The output should be every line below that includes the word "navigation".

• Material shown:
--------------------

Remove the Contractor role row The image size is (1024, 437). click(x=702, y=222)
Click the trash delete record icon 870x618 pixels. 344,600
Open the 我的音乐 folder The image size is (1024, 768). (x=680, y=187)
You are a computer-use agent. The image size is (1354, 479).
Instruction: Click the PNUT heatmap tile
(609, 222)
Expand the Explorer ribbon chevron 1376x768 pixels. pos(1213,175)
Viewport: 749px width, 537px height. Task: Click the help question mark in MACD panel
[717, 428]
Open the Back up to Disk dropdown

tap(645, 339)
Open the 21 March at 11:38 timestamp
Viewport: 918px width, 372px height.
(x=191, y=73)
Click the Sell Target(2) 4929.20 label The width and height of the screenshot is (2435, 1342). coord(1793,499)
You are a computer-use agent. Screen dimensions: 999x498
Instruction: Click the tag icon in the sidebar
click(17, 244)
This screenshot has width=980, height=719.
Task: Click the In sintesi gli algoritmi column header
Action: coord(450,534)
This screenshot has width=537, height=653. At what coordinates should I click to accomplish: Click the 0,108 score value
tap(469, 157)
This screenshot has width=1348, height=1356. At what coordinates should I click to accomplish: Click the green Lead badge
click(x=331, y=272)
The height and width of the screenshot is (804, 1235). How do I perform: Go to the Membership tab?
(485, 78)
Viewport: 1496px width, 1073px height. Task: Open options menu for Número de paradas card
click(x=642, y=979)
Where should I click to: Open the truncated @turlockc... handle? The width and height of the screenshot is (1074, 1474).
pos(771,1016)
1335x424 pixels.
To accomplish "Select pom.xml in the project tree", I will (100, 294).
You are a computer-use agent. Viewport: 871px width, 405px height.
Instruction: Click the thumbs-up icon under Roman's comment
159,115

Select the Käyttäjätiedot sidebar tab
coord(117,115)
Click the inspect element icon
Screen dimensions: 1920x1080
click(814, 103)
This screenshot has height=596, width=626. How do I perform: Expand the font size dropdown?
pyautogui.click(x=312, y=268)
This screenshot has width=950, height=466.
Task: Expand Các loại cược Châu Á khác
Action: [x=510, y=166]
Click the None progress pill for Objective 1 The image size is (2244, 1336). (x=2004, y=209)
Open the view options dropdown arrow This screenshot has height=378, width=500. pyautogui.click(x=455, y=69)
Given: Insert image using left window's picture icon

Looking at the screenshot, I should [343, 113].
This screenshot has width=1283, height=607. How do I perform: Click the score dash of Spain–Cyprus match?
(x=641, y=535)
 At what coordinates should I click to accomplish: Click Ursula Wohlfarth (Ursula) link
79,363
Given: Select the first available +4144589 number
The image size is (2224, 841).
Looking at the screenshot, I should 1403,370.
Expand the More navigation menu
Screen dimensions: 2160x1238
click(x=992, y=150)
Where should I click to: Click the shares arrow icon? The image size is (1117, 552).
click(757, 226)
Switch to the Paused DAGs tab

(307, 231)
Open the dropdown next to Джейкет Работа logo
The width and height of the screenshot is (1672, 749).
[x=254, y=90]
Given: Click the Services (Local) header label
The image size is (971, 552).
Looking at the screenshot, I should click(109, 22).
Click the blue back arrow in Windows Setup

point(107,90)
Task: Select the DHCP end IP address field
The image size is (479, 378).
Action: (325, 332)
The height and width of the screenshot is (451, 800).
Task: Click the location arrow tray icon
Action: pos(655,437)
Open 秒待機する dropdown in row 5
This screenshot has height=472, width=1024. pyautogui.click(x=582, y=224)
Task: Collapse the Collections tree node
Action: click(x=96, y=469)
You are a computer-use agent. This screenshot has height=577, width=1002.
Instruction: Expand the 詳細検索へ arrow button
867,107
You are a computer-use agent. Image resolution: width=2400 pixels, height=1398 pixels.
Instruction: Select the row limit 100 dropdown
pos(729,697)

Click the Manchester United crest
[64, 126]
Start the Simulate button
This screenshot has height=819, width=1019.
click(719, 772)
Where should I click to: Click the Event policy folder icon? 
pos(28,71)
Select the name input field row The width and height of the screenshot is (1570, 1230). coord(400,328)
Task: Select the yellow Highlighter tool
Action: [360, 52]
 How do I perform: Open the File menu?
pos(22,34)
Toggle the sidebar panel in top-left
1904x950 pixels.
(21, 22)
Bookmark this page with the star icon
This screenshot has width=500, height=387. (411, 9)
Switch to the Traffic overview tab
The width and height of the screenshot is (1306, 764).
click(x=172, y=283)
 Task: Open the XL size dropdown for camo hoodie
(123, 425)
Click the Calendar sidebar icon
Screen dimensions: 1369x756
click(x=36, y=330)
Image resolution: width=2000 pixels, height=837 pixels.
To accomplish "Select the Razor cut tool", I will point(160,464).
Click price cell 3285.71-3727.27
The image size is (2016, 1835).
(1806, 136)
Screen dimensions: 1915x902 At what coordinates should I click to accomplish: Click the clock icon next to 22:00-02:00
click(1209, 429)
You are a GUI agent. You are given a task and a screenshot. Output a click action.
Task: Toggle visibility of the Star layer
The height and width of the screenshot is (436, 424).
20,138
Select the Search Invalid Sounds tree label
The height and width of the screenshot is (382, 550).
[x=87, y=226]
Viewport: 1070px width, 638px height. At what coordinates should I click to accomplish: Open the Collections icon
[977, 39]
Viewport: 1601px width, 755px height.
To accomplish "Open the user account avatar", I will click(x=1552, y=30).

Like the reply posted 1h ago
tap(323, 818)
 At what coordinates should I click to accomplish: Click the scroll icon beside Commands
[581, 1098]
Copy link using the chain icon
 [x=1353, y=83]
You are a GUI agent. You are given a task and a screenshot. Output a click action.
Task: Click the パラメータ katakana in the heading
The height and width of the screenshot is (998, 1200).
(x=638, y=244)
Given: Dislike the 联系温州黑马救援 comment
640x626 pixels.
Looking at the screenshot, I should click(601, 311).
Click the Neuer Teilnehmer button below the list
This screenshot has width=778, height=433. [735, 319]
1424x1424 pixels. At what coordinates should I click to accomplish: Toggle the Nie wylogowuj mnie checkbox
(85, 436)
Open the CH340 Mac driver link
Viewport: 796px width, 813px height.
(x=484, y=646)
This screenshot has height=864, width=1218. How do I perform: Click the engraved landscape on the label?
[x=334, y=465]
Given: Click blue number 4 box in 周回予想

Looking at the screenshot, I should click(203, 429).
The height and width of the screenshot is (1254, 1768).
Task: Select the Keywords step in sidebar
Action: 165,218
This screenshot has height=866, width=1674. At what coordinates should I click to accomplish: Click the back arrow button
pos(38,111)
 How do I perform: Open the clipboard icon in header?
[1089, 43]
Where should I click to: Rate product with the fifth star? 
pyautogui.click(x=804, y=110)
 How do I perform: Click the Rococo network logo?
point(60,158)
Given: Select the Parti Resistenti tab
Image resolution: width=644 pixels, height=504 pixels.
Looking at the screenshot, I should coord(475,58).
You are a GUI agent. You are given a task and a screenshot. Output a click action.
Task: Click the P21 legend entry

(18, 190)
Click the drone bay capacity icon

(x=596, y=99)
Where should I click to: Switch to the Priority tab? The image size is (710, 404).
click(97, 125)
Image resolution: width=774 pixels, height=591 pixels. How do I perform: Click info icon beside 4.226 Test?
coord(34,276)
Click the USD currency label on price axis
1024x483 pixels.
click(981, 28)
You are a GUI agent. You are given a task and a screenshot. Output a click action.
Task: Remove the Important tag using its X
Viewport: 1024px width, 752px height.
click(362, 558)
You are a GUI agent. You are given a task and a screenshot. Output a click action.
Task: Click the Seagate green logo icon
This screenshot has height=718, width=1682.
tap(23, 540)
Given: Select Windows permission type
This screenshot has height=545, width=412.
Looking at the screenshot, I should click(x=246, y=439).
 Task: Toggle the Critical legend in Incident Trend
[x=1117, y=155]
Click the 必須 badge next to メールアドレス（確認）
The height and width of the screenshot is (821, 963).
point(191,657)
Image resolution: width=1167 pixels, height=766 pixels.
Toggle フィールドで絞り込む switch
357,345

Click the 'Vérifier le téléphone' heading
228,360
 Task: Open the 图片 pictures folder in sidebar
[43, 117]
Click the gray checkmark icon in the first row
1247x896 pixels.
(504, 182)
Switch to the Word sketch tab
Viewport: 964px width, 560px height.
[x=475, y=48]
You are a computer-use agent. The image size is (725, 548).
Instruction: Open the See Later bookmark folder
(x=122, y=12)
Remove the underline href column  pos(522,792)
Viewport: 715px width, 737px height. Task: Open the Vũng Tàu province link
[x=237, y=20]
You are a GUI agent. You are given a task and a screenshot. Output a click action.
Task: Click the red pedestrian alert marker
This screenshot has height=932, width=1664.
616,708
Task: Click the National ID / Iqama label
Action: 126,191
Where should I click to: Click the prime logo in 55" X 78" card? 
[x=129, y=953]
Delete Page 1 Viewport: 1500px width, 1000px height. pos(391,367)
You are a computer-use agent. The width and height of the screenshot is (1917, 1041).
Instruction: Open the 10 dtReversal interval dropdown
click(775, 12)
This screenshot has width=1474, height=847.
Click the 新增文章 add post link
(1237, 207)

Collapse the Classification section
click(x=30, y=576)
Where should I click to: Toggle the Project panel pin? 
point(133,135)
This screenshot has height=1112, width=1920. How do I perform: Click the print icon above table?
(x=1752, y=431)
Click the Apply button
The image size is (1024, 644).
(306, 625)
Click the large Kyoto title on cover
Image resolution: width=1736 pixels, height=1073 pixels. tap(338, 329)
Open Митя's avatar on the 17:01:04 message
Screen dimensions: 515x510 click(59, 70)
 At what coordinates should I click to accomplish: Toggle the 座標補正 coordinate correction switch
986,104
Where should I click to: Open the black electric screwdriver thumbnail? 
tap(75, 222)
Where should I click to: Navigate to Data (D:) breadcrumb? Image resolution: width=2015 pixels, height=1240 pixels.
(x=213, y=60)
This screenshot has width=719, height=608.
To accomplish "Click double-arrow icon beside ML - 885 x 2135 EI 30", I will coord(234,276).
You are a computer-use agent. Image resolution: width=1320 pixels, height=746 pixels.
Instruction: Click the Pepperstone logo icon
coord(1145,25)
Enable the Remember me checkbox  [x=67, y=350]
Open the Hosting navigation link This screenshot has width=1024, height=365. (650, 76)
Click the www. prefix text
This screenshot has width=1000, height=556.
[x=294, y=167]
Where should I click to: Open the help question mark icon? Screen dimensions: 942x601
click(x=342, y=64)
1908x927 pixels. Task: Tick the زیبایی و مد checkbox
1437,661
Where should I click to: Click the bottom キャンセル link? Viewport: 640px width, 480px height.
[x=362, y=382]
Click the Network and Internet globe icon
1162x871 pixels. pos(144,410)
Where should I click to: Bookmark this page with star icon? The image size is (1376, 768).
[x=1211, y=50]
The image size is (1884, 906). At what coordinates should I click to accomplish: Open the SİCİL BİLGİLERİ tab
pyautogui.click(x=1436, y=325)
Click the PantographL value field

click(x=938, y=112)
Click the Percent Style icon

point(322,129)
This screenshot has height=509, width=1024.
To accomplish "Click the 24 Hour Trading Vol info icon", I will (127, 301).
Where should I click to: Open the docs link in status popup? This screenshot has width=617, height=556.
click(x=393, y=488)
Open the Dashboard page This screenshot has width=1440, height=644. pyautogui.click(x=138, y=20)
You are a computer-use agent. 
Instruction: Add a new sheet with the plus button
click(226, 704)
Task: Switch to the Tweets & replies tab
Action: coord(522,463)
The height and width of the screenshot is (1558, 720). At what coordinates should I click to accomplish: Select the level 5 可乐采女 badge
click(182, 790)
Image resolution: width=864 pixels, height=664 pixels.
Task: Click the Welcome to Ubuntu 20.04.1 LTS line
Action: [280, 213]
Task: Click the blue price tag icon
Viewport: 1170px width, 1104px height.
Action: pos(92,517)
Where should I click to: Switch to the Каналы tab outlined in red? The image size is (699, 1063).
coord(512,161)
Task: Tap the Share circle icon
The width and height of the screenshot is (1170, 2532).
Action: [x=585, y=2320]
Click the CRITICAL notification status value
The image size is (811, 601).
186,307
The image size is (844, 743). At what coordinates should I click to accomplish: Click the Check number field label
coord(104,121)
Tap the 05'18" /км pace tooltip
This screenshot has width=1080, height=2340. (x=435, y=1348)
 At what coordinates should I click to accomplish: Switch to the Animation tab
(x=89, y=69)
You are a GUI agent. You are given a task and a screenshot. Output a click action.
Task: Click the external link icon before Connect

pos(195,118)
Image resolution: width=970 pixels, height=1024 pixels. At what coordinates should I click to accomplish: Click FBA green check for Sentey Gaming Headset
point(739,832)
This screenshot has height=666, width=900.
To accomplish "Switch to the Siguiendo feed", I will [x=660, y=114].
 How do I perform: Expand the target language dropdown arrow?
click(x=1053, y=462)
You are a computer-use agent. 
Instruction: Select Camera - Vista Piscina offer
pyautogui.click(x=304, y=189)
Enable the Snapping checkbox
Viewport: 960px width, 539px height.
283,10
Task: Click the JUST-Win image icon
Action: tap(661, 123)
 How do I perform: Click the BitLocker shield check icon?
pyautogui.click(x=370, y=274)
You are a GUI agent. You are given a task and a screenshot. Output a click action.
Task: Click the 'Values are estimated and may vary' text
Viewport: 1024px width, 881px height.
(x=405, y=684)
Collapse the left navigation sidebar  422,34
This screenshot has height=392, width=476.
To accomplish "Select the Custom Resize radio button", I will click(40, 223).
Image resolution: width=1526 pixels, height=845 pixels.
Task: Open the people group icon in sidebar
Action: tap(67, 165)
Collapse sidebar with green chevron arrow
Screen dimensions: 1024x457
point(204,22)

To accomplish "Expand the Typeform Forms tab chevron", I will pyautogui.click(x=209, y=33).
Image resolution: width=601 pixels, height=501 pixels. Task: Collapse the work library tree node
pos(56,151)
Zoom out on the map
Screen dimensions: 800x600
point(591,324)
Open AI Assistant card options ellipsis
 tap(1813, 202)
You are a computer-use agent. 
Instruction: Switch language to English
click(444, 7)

--------------------

• Expected output:
Expand the More navigation menu
Open the Hosting navigation link This screenshot has width=1024, height=365. (650, 76)
Collapse the left navigation sidebar  422,34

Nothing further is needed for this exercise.